Die XXX.XXX usw. sind die Platzhalter für die IP-Adresse meines Druckers.
Der Druckername ist der Name welchen der Druckertreiber unter Windows hat.
In der test.txt stehen nur ein paar Zeilen Text.

Das würde ja im Prinzip schon reichen - nur leider hat man mit ASCII und einer Textdatei nicht gerade viele Gestaltungsfreiräume.

Was ich rausgefunden habe ist, dass es von HP für die meisten Laserdrucker eine Plugin-Karte gibt welche PDF- und JPG-Dateien direkt verarbeiten kann - das Modul heisst "JetCaps". Eine Anfrage beim Epson-Support hat bisher nocht nichts gebracht - die wollen mich zurückrufen.


----------



## Dr Dau (6. September 2005)

So habe ich es ja auch gemacht, nur dass ich den Drucker nicht mit dem Druckernamen, sondern mit der Druckerqueue.
In meinem Fall also pr1 für den ersten angeschlossenen Drucker.
Soweit scheint es ja auch zu funktionieren, der Drucker zuckt kurz, aber er macht keinerlei Anstalten irgendwas zu drucken.
Weder eine PDF Datei, noch eine ASCII Datei.

Hmm, so eine Plugin Karte währe sicherlich die elegantere Lösung, sofern es solche auch für dein Drucker gibt..... und sie nicht grad ein paar Hundert € kostet.
Da Du ja von Rechnungen redest, gehe ich davon aus dass es gewerblich ist..... dann würde so eine Karte ja auch unter die Betriebskosten fallen. 
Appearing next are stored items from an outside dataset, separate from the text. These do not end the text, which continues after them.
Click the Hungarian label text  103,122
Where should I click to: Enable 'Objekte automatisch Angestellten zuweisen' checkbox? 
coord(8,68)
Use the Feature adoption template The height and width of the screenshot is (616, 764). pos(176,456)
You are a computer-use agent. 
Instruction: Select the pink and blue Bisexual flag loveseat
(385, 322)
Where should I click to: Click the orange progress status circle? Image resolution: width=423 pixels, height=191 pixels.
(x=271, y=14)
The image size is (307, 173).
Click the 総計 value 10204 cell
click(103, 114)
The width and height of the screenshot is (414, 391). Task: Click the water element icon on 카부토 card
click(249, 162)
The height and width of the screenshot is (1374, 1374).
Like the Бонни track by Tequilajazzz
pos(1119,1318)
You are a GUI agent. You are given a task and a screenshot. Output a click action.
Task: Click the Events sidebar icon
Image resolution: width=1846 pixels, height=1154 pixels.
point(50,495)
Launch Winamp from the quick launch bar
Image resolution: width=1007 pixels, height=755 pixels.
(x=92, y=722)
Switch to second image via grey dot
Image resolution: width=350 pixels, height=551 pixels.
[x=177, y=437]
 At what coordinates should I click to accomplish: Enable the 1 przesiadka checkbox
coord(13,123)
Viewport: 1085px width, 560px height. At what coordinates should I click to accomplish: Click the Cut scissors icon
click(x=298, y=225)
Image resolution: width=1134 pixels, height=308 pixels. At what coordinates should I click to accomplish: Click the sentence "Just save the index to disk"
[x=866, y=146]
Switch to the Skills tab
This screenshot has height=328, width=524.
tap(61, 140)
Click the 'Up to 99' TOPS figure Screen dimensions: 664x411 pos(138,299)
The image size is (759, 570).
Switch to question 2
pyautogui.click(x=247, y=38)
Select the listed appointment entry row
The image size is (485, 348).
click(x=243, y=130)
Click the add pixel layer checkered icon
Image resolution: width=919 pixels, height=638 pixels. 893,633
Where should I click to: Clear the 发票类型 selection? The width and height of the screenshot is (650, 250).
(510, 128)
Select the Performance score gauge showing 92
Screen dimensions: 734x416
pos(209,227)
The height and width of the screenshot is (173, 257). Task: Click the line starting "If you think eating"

Dass der Epson-Support dich zurückrufen will, zeigt ja zumindest schonmal dass deine Anfrage nicht einfach ignoriert wird. 
Evtl. haben die Experten ja auch eine andere Lösung parat.
Hoffentlich hast Du deine Anfrage auch ausführlich gestellt..... also z.b. auch dass Du es schon mit LPR versucht hast und was dabei rausgekommen ist.
Zumindest kannst Du deine Rechnungen ja überhaupt drucken..... hoffentlich sind es nicht zu viele.

Im Windows-Forum hat dir ja auch noch niemand geantwortet..... das Problem scheint wohl doch etwas zu speziell zu sein. 
Wobei das Thema andere aber sicherlich auch interessiert.


----------



## dwex (6. September 2005)

Hallo,

leider habe ich von Epson-Support (noch) nichts gehört - mal sehen was die mir für Lösungen bieten.

Die Plugin-Karte kostet bei HP so um die 250 Euro.

Ja es sollen Rechnung gedruckt werden - ob das ganze dann gewerblichen Charakter hat dem ist nicht so.
Es ist ein Nebengewerbe von mir mit Onlineshop mit dem ich im Jahr keine 2.000 Euro Umsatz mache - aber ich habe mir eben was geschrieben mit dem ich die PDF-Dateien bei uns in der Firma drucken könnte wenn denn das automatisch ablaufen würde.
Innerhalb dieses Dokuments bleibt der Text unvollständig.